Это универсальная схема: на подобной основе строились многие календари, не только христианские. В этом отношении христианство унаследовало античную схему «пульса» года, соответствующую астрономическому календарю.

Москва без труда восприняла сюжет о «живом» времени. И до прихода христианства время в языческой Руси было в должной мере «живо». В народном сознании (здесь, наверное, уместнее говорить о подсознании) ему — времени — были свойственны «ощущения» младенчества, молодости, зрелости, старения и страха смерти. (Время страшится смерти — показательный оборот.) Ход языческого календаря составлял должный круг метаморфоз времени: от зимней «спячки» к летней полноте жизни и обратно.

Мы и сейчас, большей частью по инерции, того особо не сознавая, но только следуя кругом традиционных праздников, приобщаемся к этому пульсу календаря — так в него помещаемся, так с ним в «дыхании» года совпадаем.
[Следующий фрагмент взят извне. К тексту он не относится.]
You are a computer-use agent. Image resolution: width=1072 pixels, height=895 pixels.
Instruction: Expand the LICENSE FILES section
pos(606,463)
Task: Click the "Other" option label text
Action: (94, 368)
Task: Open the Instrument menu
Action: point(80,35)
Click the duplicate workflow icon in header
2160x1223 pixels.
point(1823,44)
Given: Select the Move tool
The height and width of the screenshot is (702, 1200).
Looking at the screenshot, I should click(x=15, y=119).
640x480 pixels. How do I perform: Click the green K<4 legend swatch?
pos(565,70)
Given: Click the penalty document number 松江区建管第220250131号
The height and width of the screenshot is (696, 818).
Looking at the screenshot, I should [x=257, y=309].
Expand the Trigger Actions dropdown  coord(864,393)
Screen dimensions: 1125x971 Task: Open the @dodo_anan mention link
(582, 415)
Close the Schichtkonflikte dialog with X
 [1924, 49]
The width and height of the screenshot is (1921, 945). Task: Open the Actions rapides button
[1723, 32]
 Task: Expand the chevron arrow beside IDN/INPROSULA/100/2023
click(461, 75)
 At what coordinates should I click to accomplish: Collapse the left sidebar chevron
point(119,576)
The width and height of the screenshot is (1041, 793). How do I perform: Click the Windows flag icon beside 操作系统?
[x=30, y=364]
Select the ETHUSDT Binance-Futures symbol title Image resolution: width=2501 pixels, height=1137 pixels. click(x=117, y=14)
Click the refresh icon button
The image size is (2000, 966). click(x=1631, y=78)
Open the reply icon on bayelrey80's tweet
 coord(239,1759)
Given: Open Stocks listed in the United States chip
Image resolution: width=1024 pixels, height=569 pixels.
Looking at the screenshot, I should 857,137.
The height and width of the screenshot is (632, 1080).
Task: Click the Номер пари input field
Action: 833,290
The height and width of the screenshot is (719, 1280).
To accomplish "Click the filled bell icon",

Так же с ним принялся «совпадать» Пушкин, оказавшийся в своей невольной михайловской праздности один на один с календарем. Праздники обступили его в своем светлом округлом помещении, вовлекли в круг забытых переживаний (не весь же свой век Пушкин был афеистом, напротив, его безбожие было относительно недолгим, перед этим в детстве и юности он, несомненно, праздновал христианский год).

От этого пункта можно начать рассмотрение 1825-го пушкинского года. С его началом нового года он вступил в пределы московской праздничной матрицы. И далее, шагая по ключевым пунктам праздников, имеющих скрытый смысл — раскрытия света и времени, раскрытия пространства сознания, — он постепенно заново освоил помещение календаря.

И — внутренне переменился. Не только календарь открылся для Пушкина, но и Пушкин в нем открылся, обнаружил новое для себя пространство слова и сознания.

Это было пространство для нового его путешествия взамен прежнего, которое привело его к тупику, к «самоутоплению» осенью и зимой 1824 года.

* * *

Первое совпадение сразу нужно отметить — совпадение в исходном состоянии: спящее под снегом время праздничного календаря соответствовало анабиозу Александра на темном (минимум света, минимум надежды) рубеже 1824 и 1825 годов.